Behind Hale Bopp comet.
I think this came from the dynamic of “always believe [fill in whatever marginalized group is the current fad]”. At one point, it was “always believe the women”. I didn’t buy into that then, since women can lie, and I don’t believe it now. I think there are better approaches. I always hate to quote Reagan, but I think in this case “Trust but verify” is a better mantra. They trust, but don’t verify.
The trans community cites statistics. Lots of statistics. Few people understand statistics. I get that, but in this case, it isn’t even about understanding the statistics, it’s about being willing to admit that the statistics they cite are in many cases just made up. That is easy to determine at this point by a simple internet search, but before the so-called “TERFs” started collecting the data, it was somewhat harder, because you actually had to go in and look for them. And maybe understand them a little.
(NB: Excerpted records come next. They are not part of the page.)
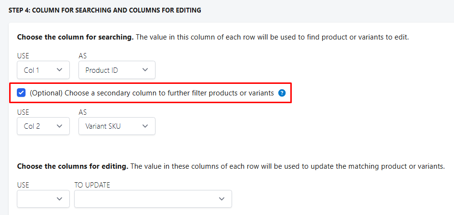
Task: Click the blue help question mark icon
Action: [x=282, y=93]
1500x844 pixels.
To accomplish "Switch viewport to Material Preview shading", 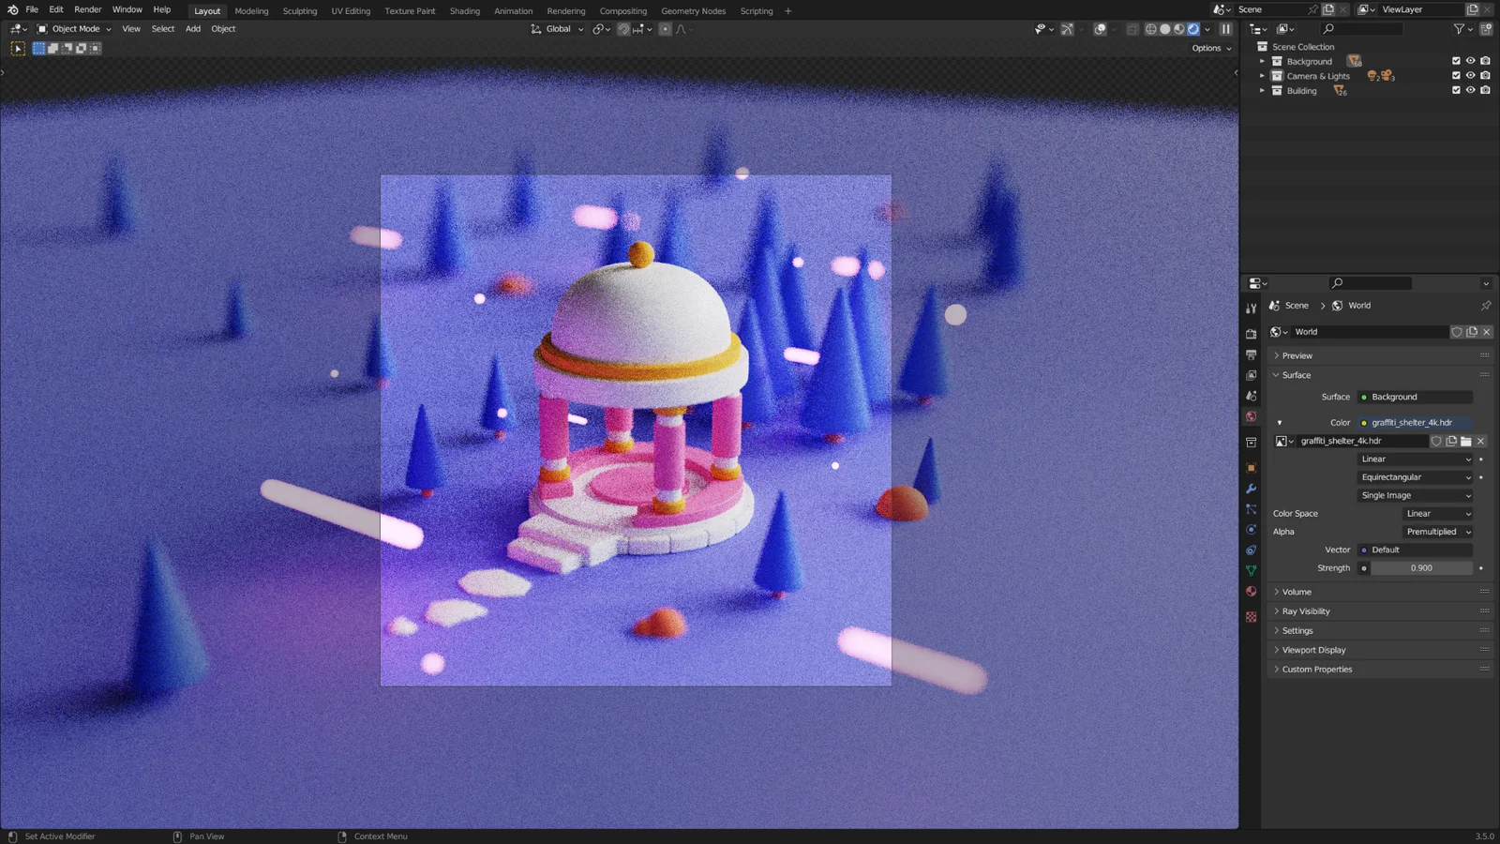I will 1178,29.
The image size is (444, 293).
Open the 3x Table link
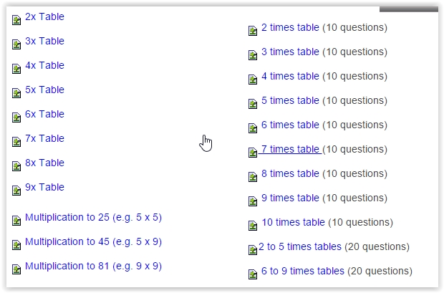click(x=44, y=41)
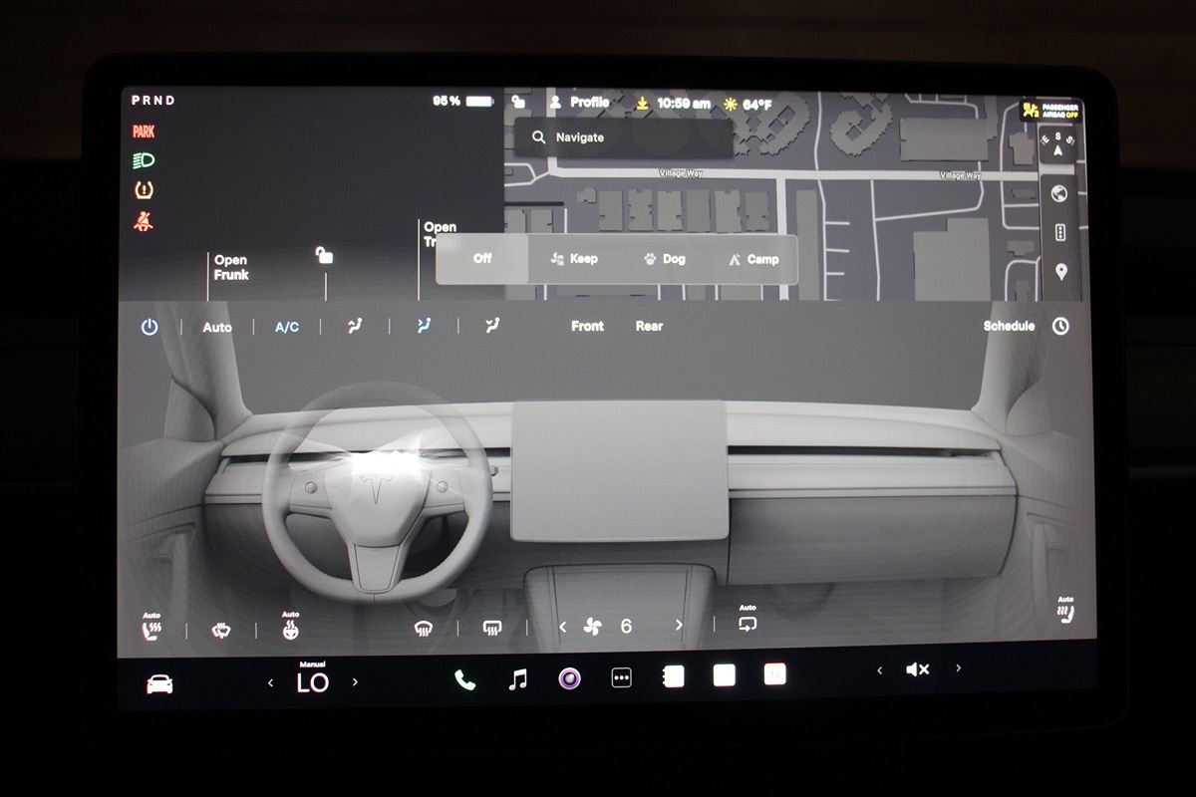Screen dimensions: 1196x797
Task: Open the Phone app
Action: [x=464, y=679]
That, plus the piggy-backing on the LGBQ community that has done most of the hard work for them….they use statistics that apply to gay men and lesbians, or to the LGBTQ community as a whole as if they apply only to the T, and they utilize the LGBTQ infrastructure to push their own agenda. The left is very sensitive to any hint of homophobia, and they locked trans issues into that.
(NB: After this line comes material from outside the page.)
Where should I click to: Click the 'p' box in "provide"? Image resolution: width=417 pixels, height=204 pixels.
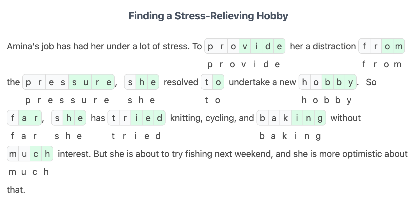(210, 46)
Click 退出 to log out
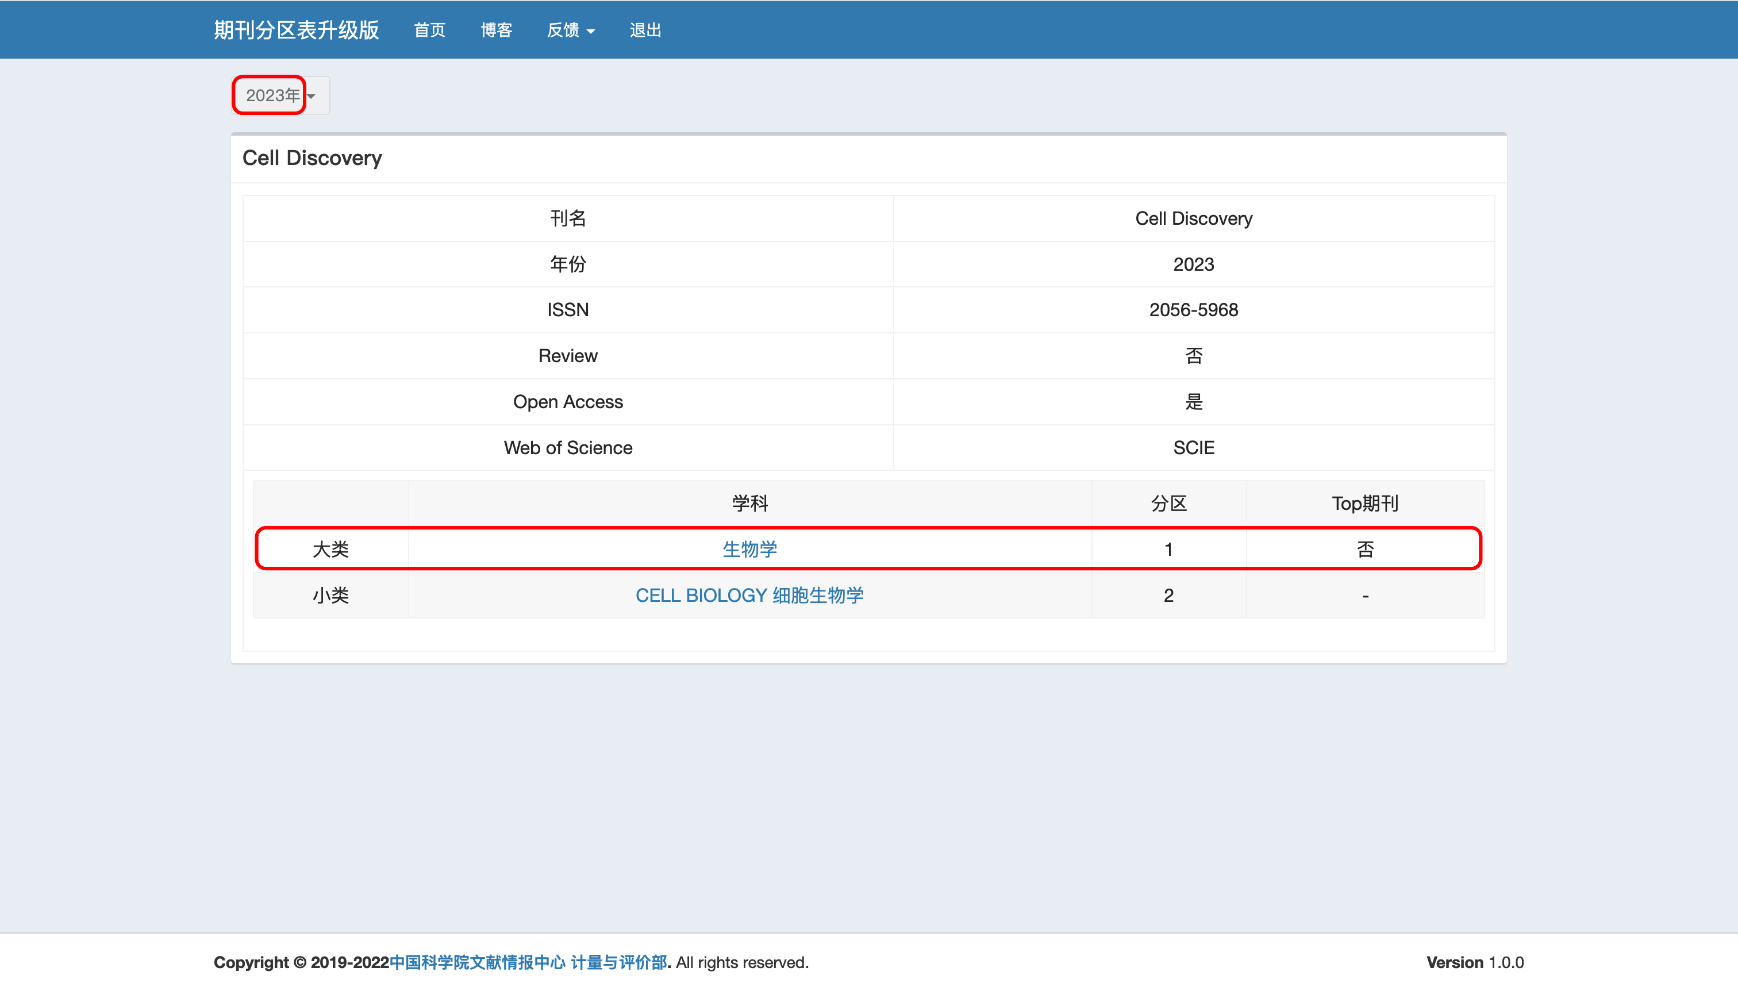This screenshot has height=991, width=1738. point(645,30)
The left has never been all that sensitive to any hint of sexism. That has become so embedded into our culture and normalized, we often don’t see it. Plus, many on the left are themselves sexist. This has been evident for a long time with the constant exhortations to throw women under the bus on abortion issues, pay issues, etc – jettison any discussion of women’s rights in favor of getting votes from the center right.
Oh yes, Hale Bopp. How could I forget.
Heaven’s Gate cult:
https://en.wikipedia.org/wiki/Heaven%27s_Gate_(religious_group)
Ditto for me, and likely for everyone with a wide variety of interests. I like to knit, for example, and I am unashamed to sit outside in the sun publicly knitting in the park. Me, a 53-year-old slightly pudgy white man. Yes, trans activists, you read that right: “man”. My pleasure at knitting doesn’t make me a woman any more than my interest in soap making and various handicrafts. Frankly, it’s absurd to think that one’s interest in something could possibly affect their freakin’ biological sex. What’s going to be the next bizarre claim? That one’s preference of sock colors determines their height? “Sorry, I can’t be five feet tall, I wear green socks so that means I’m six foot, eleven inches.”
Um, so this is slightly out of the left field for this thread but these two bits of info jumped right out at me from the (separate) quotes:
1) “Green appears to have thought she had set up a private email group, using a common webmail platform, to share information with her trustees. But she, or Mermaids, had failed to read her group’s homepage which said that its “archives are visible to everyone””
and
2)”Green, an IT consultant, has no medical training(…)”
At first glance, that’s just ironic/funny: an IT consultant making such a dog’s breakfast out of setting up an email group (that’s a pretty serious “oops” if you are in the industry, if you did something like that while working at some company’s IT department, you’d be fired, just for starters, then possibly sued, and unlikely to get another job in IT ever again). At a second glance, it hints at Susie Green being a hack (as in, incompetent, not to be confused with cognates of “hacking” and “hacker”). I get that it’s an ad hominem, but I would argue that a public show of gross incompetence in your ostensible area of expertise should maybe count for something, when you are engaged in attempts to push a set of, at face value, dubious claims on the general public (one of the claims being that you know what you are talking about)
Not left field at all. I had a very rudimentary version of the same thought. “IT? But couldn’t keep emails private? Huh?” That rudimentary. But yes, it jumps out, doesn’t it.